Motion capture started out in the medical industry as a tool for studying joint-related illnesses and looking at knee and ankle movements for medical purposes. It was then later used in video games, as a way to add realism to character movements. It has since evolved into a method that is not just used for capturing movement any more, but also emotion and performance. As a film-making technique it is improving rapidly thanks to the evolution of Performance Capture technology. The poster boy of this revolutionary film-making process, Andy Serkis, has been at it for twelve years now and has even founded his very own studio with producer John Cavendish called the ‘Imaginarium’.
The company is his creative laboratory at Ealing Studios in the UK, where he and his team have their own theatrical space where they are free to tinker away like mad scientists and further push the boundaries of the medium. As the Imaginarium develops the film industry is only one part of what they’re doing. Their intention is to use this alchemy of art and science to tell engaging stories in the fields of theatre and video games as well.
Ever the evangelist for performance capture, Serkis seeks to change the notion that the practice is merely an acting genre, but rather another way to record an actor’s movement and expression to form the heart of a digital character – to capture their performance. According to Serkis, if he were to approach a live action character, sans MoCap, he wouldn’t approach the role any differently. Upon witnessing the magnificent Mocap performances in Dawn of The Planet of the Apes, it became clear to me that things have come a long way since Gollum in 2001′s Lord of The Rings. The tortured Tolkien character was cinema’s first photo-realistic performance capture creation.
Andy is the celebrity of this medium at the moment and the reality for many of its performers is anonymity and a daily rate. Take for example Jason Cope, who played all of the aliens in District 9 and Woody Schultz; who played hundreds of Navi in Avatar. In fact, there were only nine motion capture performers who played the thousands of Navi in Avatar for a daily fee.
Now that this method of interactive storytelling and characterisation has the technology to support it, he and his team have lined up a bevvy of very interesting titles to start work on, including film adaptations of Rudyard Kipling’s The Jungle Book (which he’ll also be directing) and George Orwell’s Animal Farm. Less celebrated are his efforts at second unit directing (which often involves shooting background or filming action sequences), something he’s gotten to do quite a bit of for Peter Jackson on The Hobbit. The Jungle Book would be the first feature directing gig for Serkis — although the actor was a second unit director on Peter Jackson’s two Hobbit movies, including the barrel chase scene in The Desolation of Smaug.
Other highlights in Andy’s fascinating career include:
Bringing King Kong to the screen again with Peter Jackson, hot on the heels of their huge success with The Lord of The Rings trilogy. “To create Kong’s weight, I had big weight bags on my arms to make his arms like wrecking balls. And I had weights on my legs to get the scale of movement correct, and a big harness with weights around my waist. It was quite an exhausting job. The facial motion capture began to come into existence at that point. We worked with 3D markers; I had about 132 markers all over my face and my eyelids. Kong was a real marriage of physical and facial capture. I had a two-month capture session after principal photography ended, which was just me, and we did all of Kong’s movements on that stage.”

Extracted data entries
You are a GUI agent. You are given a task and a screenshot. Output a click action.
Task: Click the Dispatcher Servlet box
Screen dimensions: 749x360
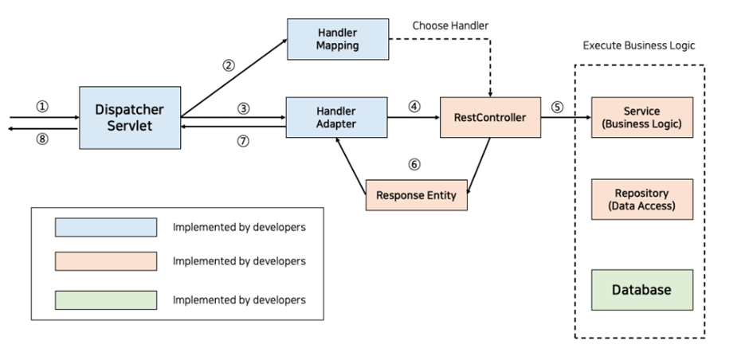(x=130, y=117)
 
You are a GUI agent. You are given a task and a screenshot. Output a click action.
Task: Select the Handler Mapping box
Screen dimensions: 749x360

> _Problem A_:
Answer these questions using the motion capture article:
(i) Where is the Imaginarium located?
(ii) How many motion capture performers played the thousands of Navi in Avatar?
(iii) About how many markers did Serkis wear on his face and eyelids for Kong?
> _Problem B_: Please return the stretch of the motion capture article from "Motion capture started" through "called the ‘Imaginarium’.", copied exactly.
The records come from a different source than the text.

> _Expected answer A_:
(i) At Ealing Studios in the UK.
(ii) Nine.
(iii) About 132.

> _Expected answer B_:
Motion capture started out in the medical industry as a tool for studying joint-related illnesses and looking at knee and ankle movements for medical purposes. It was then later used in video games, as a way to add realism to character movements. It has since evolved into a method that is not just used for capturing movement any more, but also emotion and performance. As a film-making technique it is improving rapidly thanks to the evolution of Performance Capture technology. The poster boy of this revolutionary film-making process, Andy Serkis, has been at it for twelve years now and has even founded his very own studio with producer John Cavendish called the ‘Imaginarium’.